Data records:
-.-.-

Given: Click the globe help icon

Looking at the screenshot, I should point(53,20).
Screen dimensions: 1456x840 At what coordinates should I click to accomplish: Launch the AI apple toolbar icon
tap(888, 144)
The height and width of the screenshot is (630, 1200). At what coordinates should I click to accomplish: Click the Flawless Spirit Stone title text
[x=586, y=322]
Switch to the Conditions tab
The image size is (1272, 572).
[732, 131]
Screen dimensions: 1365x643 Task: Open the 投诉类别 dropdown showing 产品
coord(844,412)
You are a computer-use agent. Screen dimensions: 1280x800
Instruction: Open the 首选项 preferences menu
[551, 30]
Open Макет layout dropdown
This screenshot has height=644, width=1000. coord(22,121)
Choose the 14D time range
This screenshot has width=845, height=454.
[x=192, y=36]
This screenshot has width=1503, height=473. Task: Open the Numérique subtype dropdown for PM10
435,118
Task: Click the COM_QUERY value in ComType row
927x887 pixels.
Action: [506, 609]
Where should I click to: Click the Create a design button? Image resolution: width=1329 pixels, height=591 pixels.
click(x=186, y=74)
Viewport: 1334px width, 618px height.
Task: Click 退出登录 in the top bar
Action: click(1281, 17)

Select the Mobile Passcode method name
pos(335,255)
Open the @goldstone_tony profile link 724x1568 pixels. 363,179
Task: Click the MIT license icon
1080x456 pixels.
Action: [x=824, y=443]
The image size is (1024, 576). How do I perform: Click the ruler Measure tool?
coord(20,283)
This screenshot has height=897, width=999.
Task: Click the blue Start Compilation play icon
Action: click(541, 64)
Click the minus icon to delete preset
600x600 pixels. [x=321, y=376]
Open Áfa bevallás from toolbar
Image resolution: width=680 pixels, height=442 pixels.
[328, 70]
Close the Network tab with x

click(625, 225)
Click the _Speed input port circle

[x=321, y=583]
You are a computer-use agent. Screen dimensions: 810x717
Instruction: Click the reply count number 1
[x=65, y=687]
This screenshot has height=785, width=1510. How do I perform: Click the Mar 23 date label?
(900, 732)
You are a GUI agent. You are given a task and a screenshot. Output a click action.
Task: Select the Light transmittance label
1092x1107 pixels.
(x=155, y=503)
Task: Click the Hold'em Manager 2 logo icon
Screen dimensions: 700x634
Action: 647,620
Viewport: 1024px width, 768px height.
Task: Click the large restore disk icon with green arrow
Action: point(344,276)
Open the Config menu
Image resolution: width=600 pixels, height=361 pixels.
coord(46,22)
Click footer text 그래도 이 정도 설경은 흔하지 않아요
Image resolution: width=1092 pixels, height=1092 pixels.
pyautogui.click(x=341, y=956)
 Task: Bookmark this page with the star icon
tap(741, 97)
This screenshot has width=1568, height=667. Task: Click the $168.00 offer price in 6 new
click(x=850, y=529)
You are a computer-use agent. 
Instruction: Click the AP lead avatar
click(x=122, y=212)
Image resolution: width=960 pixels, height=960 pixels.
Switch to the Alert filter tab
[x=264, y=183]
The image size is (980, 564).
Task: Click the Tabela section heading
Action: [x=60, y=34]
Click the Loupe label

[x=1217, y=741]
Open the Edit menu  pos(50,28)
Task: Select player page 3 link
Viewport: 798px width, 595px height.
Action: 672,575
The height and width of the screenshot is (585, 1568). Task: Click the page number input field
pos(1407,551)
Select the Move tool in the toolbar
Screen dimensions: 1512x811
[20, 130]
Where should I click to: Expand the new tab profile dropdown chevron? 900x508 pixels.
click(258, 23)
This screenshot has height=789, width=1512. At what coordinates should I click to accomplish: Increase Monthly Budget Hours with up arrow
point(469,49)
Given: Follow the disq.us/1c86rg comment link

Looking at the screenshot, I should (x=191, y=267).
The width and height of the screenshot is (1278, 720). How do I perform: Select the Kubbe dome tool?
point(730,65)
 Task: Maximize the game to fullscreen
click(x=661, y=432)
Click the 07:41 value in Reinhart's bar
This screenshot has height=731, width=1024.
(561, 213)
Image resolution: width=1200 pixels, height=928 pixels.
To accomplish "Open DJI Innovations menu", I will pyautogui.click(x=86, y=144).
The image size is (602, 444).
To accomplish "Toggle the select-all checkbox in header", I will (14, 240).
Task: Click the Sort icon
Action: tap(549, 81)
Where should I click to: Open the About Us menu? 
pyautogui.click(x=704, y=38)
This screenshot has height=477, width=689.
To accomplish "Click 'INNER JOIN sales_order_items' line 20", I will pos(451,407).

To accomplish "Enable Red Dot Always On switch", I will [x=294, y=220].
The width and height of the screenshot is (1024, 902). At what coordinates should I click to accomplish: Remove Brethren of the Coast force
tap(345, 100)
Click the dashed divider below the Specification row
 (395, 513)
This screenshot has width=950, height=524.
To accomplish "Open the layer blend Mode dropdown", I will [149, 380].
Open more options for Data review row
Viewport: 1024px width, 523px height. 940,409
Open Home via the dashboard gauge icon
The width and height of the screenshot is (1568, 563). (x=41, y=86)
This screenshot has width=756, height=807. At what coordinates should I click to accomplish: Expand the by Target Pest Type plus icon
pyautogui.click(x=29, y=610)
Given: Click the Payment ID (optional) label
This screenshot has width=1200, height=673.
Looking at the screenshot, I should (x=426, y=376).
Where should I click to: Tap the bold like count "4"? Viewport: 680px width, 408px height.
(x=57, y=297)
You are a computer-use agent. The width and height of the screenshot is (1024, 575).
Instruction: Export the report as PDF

-.-.-

**WHAT YOU WILL DO:**
Output the data above in full and exactly.

**RESPONSE AREA:**
Given: Click the globe help icon

Looking at the screenshot, I should point(53,20).
Screen dimensions: 1456x840 At what coordinates should I click to accomplish: Launch the AI apple toolbar icon
tap(888, 144)
The height and width of the screenshot is (630, 1200). At what coordinates should I click to accomplish: Click the Flawless Spirit Stone title text
[x=586, y=322]
Switch to the Conditions tab
The image size is (1272, 572).
[732, 131]
Screen dimensions: 1365x643 Task: Open the 投诉类别 dropdown showing 产品
coord(844,412)
You are a computer-use agent. Screen dimensions: 1280x800
Instruction: Open the 首选项 preferences menu
[551, 30]
Open Макет layout dropdown
This screenshot has height=644, width=1000. coord(22,121)
Choose the 14D time range
This screenshot has width=845, height=454.
[x=192, y=36]
This screenshot has width=1503, height=473. Task: Open the Numérique subtype dropdown for PM10
435,118
Task: Click the COM_QUERY value in ComType row
927x887 pixels.
Action: [506, 609]
Where should I click to: Click the Create a design button? Image resolution: width=1329 pixels, height=591 pixels.
click(x=186, y=74)
Viewport: 1334px width, 618px height.
Task: Click 退出登录 in the top bar
Action: click(1281, 17)

Select the Mobile Passcode method name
pos(335,255)
Open the @goldstone_tony profile link 724x1568 pixels. 363,179
Task: Click the MIT license icon
1080x456 pixels.
Action: [x=824, y=443]
The image size is (1024, 576). How do I perform: Click the ruler Measure tool?
coord(20,283)
This screenshot has height=897, width=999.
Task: Click the blue Start Compilation play icon
Action: click(541, 64)
Click the minus icon to delete preset
600x600 pixels. [x=321, y=376]
Open Áfa bevallás from toolbar
Image resolution: width=680 pixels, height=442 pixels.
[328, 70]
Close the Network tab with x

click(625, 225)
Click the _Speed input port circle

[x=321, y=583]
You are a computer-use agent. Screen dimensions: 810x717
Instruction: Click the reply count number 1
[x=65, y=687]
This screenshot has height=785, width=1510. How do I perform: Click the Mar 23 date label?
(900, 732)
You are a GUI agent. You are given a task and a screenshot. Output a click action.
Task: Select the Light transmittance label
1092x1107 pixels.
(x=155, y=503)
Task: Click the Hold'em Manager 2 logo icon
Screen dimensions: 700x634
Action: 647,620
Viewport: 1024px width, 768px height.
Task: Click the large restore disk icon with green arrow
Action: point(344,276)
Open the Config menu
Image resolution: width=600 pixels, height=361 pixels.
coord(46,22)
Click footer text 그래도 이 정도 설경은 흔하지 않아요
Image resolution: width=1092 pixels, height=1092 pixels.
pyautogui.click(x=341, y=956)
 Task: Bookmark this page with the star icon
tap(741, 97)
This screenshot has width=1568, height=667. Task: Click the $168.00 offer price in 6 new
click(x=850, y=529)
You are a computer-use agent. 
Instruction: Click the AP lead avatar
click(x=122, y=212)
Image resolution: width=960 pixels, height=960 pixels.
Switch to the Alert filter tab
[x=264, y=183]
The image size is (980, 564).
Task: Click the Tabela section heading
Action: [x=60, y=34]
Click the Loupe label

[x=1217, y=741]
Open the Edit menu  pos(50,28)
Task: Select player page 3 link
Viewport: 798px width, 595px height.
Action: 672,575
The height and width of the screenshot is (585, 1568). Task: Click the page number input field
pos(1407,551)
Select the Move tool in the toolbar
Screen dimensions: 1512x811
[20, 130]
Where should I click to: Expand the new tab profile dropdown chevron? 900x508 pixels.
click(258, 23)
This screenshot has height=789, width=1512. At what coordinates should I click to accomplish: Increase Monthly Budget Hours with up arrow
point(469,49)
Given: Follow the disq.us/1c86rg comment link

Looking at the screenshot, I should (x=191, y=267).
The width and height of the screenshot is (1278, 720). How do I perform: Select the Kubbe dome tool?
point(730,65)
 Task: Maximize the game to fullscreen
click(x=661, y=432)
Click the 07:41 value in Reinhart's bar
This screenshot has height=731, width=1024.
(561, 213)
Image resolution: width=1200 pixels, height=928 pixels.
To accomplish "Open DJI Innovations menu", I will pyautogui.click(x=86, y=144).
The image size is (602, 444).
To accomplish "Toggle the select-all checkbox in header", I will (14, 240).
Task: Click the Sort icon
Action: tap(549, 81)
Where should I click to: Open the About Us menu? 
pyautogui.click(x=704, y=38)
This screenshot has height=477, width=689.
To accomplish "Click 'INNER JOIN sales_order_items' line 20", I will pos(451,407).

To accomplish "Enable Red Dot Always On switch", I will [x=294, y=220].
The width and height of the screenshot is (1024, 902). At what coordinates should I click to accomplish: Remove Brethren of the Coast force
tap(345, 100)
Click the dashed divider below the Specification row
 (395, 513)
This screenshot has width=950, height=524.
To accomplish "Open the layer blend Mode dropdown", I will [149, 380].
Open more options for Data review row
Viewport: 1024px width, 523px height. 940,409
Open Home via the dashboard gauge icon
The width and height of the screenshot is (1568, 563). (x=41, y=86)
This screenshot has width=756, height=807. At what coordinates should I click to accomplish: Expand the by Target Pest Type plus icon
pyautogui.click(x=29, y=610)
Given: Click the Payment ID (optional) label
This screenshot has width=1200, height=673.
Looking at the screenshot, I should (x=426, y=376).
Where should I click to: Tap the bold like count "4"? Viewport: 680px width, 408px height.
(x=57, y=297)
You are a computer-use agent. The width and height of the screenshot is (1024, 575).
Instruction: Export the report as PDF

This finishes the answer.